Heat Pump Radiator Sizing UK 2026

Radiator heat output depends on:

• Mean water temperature inside the radiator (average of flow + return temperature).
• Room air temperature.
• Radiator surface area + emissivity.

A radiator's quoted output (e.g. '1,500W') is at a standard test condition: 75°C mean water, 20°C room → 55°C delta-T. At heat pump flow temperature 45°C / return 40°C: mean 42.5°C, room 20°C → delta-T 22.5°C. That's roughly 41% of the delta-T, meaning the radiator delivers ~41% of nominal output (output scales roughly with delta-T^1.3).

Result: a radiator quoted at 1,500W on a gas-boiler test condition delivers ~615W at heat pump flow temperature. To still deliver 1,500W, you need a radiator with nominal ~3,600W output at the standard test - roughly 2.4x larger surface area.

UK radiator type codes follow a 2-digit convention: first digit = number of panels, second digit = number of fin convector sets (0, 1, or 2).

• Type 11 (1 panel, 1 convector): lowest output per metre. Decorative use only; rarely sized for primary heating.
• Type 21 (2 panels, 1 convector): low-mid output. Common in 1980s-1990s UK installs.
• Type 22 (2 panels, 2 convectors): the UK gas-boiler default. Most existing UK radiators are Type 22.
• Type 33 (often called K3): 3 panels, 3 convectors. Highest output per metre at any given height + length. Standard heat pump retrofit choice.

K3 radiators look chunkier than standard Type 22 (typically 100mm deep vs 70mm) but most rooms have wall space for the upgrade.

For each room, the calculation is:

1. Room heat loss in watts from MCS heat-loss survey (e.g. lounge 1,800W).
2. Heat pump flow temperature from your system design (e.g. 45°C).
3. Find a radiator with nominal output ≥ room loss × correction factor for your flow temp. Correction factor at flow 45°C: ~2.4x. So a 1,800W room needs a radiator nominal ≥ 4,320W.
4. Check manufacturer datasheet for radiators delivering ≥4,320W at 75°C standard test - typically a K3 type, 600mm height × 1,400-1,600mm length.

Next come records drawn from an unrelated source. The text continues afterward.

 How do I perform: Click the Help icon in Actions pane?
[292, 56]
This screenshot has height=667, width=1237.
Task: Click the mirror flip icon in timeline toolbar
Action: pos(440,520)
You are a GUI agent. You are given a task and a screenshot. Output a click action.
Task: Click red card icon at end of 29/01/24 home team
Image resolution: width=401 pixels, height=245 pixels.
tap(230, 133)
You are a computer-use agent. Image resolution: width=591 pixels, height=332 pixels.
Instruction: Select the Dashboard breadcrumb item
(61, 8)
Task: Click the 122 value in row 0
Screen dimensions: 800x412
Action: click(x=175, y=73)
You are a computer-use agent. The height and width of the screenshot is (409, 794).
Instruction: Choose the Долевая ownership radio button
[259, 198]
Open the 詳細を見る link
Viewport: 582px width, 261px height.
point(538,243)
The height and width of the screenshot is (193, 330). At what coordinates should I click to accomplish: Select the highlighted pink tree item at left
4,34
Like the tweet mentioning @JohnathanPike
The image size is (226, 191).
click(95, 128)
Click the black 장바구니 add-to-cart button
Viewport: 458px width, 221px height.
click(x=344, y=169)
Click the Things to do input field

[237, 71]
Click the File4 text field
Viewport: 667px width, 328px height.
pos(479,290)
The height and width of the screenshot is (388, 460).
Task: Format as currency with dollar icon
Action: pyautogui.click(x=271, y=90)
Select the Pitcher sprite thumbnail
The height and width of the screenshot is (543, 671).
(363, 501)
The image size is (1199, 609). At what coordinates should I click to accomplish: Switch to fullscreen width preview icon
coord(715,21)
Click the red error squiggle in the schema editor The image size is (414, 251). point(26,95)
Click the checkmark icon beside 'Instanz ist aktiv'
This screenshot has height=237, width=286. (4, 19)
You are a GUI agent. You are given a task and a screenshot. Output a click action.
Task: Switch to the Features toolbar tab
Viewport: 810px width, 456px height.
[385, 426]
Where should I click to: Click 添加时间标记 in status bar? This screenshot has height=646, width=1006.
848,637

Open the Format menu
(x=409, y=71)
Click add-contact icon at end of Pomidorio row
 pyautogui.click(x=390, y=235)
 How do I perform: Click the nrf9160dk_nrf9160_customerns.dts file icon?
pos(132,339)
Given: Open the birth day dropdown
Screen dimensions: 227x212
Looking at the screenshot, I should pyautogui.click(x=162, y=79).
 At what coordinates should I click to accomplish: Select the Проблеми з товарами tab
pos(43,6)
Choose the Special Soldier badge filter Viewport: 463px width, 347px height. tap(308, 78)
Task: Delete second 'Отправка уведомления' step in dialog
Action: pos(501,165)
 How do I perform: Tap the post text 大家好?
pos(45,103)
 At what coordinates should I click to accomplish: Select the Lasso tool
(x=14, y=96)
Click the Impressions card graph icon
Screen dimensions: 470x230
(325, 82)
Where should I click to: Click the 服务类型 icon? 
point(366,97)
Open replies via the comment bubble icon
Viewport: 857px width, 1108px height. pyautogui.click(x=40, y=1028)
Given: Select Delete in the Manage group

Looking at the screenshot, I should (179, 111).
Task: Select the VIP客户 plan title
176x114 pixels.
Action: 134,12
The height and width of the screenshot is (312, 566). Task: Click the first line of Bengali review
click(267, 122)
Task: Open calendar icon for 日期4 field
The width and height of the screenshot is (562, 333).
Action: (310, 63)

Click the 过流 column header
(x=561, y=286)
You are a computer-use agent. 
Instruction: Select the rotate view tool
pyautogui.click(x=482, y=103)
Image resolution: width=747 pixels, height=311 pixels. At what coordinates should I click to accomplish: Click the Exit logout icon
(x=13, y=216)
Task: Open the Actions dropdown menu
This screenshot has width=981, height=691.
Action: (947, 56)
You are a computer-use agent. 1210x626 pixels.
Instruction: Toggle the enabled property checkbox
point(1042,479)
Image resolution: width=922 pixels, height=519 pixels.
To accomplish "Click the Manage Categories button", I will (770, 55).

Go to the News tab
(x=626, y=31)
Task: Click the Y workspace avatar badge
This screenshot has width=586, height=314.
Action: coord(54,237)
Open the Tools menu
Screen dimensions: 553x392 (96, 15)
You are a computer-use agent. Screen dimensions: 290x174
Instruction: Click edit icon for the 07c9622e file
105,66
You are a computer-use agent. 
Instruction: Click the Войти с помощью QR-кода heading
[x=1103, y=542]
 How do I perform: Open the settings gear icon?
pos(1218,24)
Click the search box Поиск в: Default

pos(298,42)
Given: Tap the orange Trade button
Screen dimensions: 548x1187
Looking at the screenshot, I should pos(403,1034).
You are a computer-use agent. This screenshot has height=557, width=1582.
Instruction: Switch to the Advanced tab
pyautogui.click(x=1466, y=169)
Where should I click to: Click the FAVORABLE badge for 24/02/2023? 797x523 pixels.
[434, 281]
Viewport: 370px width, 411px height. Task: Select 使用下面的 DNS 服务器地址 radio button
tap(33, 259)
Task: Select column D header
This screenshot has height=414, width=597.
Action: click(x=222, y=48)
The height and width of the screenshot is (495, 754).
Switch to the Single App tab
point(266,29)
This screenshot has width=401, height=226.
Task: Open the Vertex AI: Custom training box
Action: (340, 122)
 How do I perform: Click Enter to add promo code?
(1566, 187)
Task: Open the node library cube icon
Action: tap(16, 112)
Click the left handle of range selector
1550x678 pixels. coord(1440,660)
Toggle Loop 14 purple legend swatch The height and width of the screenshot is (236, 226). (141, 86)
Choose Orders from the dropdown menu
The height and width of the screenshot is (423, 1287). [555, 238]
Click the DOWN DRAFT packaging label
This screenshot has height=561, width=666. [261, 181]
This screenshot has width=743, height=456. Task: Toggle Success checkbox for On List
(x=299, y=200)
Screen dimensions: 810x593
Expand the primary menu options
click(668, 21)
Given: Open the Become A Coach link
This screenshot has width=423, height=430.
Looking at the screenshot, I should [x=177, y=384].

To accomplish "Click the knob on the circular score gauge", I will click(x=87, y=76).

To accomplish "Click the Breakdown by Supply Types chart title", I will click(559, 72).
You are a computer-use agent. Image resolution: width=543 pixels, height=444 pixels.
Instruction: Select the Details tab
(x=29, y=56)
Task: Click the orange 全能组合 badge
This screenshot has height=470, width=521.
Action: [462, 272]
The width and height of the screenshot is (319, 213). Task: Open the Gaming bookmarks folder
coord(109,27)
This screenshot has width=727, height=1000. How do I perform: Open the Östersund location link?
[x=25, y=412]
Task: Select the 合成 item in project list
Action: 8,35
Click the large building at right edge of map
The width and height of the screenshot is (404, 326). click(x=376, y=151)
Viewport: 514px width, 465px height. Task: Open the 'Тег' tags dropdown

This per-room calculation is what your MCS installer should be doing. If their proposal uses existing Type 22 radiators without explicit per-room datasheet verification, push back - they may be assuming a higher flow temperature that reduces SCOP.

Existing radiators may be adequate when:

• Property has lower heat loss than typical (modern insulation, smaller floor area, sheltered location). Some 1990s+ Type 22 installs already have ~2x oversized radiators for the actual heat demand.
• You can accept slightly higher flow temperature (50-55°C rather than 45°C) - SCOP drops 10-15% but radiator upgrade cost is avoided. Trade-off varies by tariff + electricity cost.
• Property has mixed heating (e.g. some rooms underfloor + some radiator). The underfloor rooms can run cooler flow temperatures naturally, allowing the heat pump to optimise for the radiator rooms.
• Installer proposes a hybrid system where the gas boiler covers radiator-rooms peak load + heat pump handles base + hot water. See our hybrid guide.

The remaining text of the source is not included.